Lipoxin A4 Regulates M2 Macrophage-Derived Exosomal miR-25-5p to Protect Cell Pyroptosis in Bronchopulmonary Dysplasia.

Bronchopulmonary dysplasia (BPD) involves macrophage-driven immunoinflammation, while macrophage-derived exosomes act as key extracellular vehicles linking macrophage-driven inflammation with tissue injury. Emerging evidence suggests that Lipoxin A4 (LXA4) modulates macrophage immune responses. However, the precise role of LXA4 in regulating macrophage function in BPD and its underlying mechanisms remains unclear.

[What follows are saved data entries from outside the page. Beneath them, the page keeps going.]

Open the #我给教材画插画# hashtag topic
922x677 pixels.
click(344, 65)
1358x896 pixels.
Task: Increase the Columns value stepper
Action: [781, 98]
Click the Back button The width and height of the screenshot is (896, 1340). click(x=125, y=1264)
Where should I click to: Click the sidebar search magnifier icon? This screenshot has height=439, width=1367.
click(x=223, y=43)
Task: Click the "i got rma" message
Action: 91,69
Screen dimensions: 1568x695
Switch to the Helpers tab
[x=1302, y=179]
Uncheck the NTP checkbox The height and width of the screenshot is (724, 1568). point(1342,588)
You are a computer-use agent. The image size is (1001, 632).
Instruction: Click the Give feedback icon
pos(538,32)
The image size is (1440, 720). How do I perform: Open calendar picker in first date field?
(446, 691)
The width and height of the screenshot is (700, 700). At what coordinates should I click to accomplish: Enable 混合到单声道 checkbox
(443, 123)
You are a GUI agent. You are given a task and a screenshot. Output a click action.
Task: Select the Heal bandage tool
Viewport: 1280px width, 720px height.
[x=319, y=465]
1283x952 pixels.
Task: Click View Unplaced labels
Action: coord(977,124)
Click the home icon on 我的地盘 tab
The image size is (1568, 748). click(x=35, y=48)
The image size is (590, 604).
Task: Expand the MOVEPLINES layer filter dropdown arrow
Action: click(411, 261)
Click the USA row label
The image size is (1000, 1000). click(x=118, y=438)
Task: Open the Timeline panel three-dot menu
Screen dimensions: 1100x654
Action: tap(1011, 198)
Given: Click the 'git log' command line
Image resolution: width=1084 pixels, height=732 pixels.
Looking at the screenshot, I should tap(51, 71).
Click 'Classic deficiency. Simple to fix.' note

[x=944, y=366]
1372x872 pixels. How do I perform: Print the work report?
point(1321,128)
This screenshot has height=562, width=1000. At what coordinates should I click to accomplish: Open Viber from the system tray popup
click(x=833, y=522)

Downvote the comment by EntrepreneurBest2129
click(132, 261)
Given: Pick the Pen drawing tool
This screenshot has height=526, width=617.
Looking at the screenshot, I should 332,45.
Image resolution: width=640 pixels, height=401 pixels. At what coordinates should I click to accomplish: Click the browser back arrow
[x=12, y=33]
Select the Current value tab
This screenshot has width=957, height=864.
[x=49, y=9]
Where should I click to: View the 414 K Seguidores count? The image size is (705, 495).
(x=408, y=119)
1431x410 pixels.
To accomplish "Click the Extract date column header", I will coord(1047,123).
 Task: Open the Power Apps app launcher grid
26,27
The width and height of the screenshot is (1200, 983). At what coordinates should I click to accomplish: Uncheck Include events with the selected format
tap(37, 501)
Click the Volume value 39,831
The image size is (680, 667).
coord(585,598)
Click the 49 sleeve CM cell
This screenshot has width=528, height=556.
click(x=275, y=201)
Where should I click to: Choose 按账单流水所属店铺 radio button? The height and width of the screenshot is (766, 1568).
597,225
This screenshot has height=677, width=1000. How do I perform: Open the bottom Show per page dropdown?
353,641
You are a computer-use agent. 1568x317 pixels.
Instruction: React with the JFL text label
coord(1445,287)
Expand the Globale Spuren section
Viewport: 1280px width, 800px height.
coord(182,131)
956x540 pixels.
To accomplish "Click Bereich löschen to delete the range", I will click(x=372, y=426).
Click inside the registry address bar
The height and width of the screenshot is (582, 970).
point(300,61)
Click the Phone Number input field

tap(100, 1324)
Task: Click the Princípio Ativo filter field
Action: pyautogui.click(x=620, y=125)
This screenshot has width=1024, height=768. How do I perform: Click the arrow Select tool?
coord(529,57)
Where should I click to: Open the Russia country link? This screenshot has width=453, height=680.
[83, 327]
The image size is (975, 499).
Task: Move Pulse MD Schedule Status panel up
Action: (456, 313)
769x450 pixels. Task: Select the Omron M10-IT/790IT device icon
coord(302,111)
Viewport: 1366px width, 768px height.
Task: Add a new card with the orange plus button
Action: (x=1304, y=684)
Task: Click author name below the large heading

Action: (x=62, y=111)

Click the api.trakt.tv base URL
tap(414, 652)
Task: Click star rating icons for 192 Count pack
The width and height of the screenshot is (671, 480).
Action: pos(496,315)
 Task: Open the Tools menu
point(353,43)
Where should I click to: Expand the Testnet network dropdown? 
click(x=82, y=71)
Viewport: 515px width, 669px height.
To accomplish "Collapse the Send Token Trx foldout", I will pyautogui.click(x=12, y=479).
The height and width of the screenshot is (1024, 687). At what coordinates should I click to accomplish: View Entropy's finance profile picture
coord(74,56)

Neonatal rats were exposed to 85% hyperoxia to establish a BPD model. LXA4 or M2-polarized macrophage-derived exosomes (M2-exo) were injected intraperitoneally, and pulmonary inflammation, macrophage polarization and pyroptosis were examined. M2-exo were co-cultured with type II alveolar epithelial cells (AT2) to further validate the animal experimental findings and explore underlying mechanisms. Here, we find that monocyte-derived macrophages were activated in BPD. LXA4 significantly ameliorated lung tissue injury and pyroptosis by promoting M2-exos release. Single-cell transcriptomic profiling revealed altered macrophage-epithelial cell interactions in BPD lungs. Mechanistic studies demonstrated that M2-exo-derived miR-25-5p alleviated AT2 pyroptosis, which targeted nuclear receptor binding protein 2 (NRBP2) and downregulated the PI3K/AKT pathway. Additionally, PI3K inhibition (LY294002) or miR-25-5p knockdown reversed these protective effects. This study proved that LXA4 promotes M2 macrophage polarization and enhances exosomal miR-25-5p release, thereby inhibiting pyroptosis via the NRBP2/PI3K/AKT axis and ameliorating BPD lung injury. These findings elucidate the lung-protective mechanism of LXA4 and highlight a novel macrophage-AT2 cross-talk in BPD, providing new therapeutic strategies for BPD-related lung injury.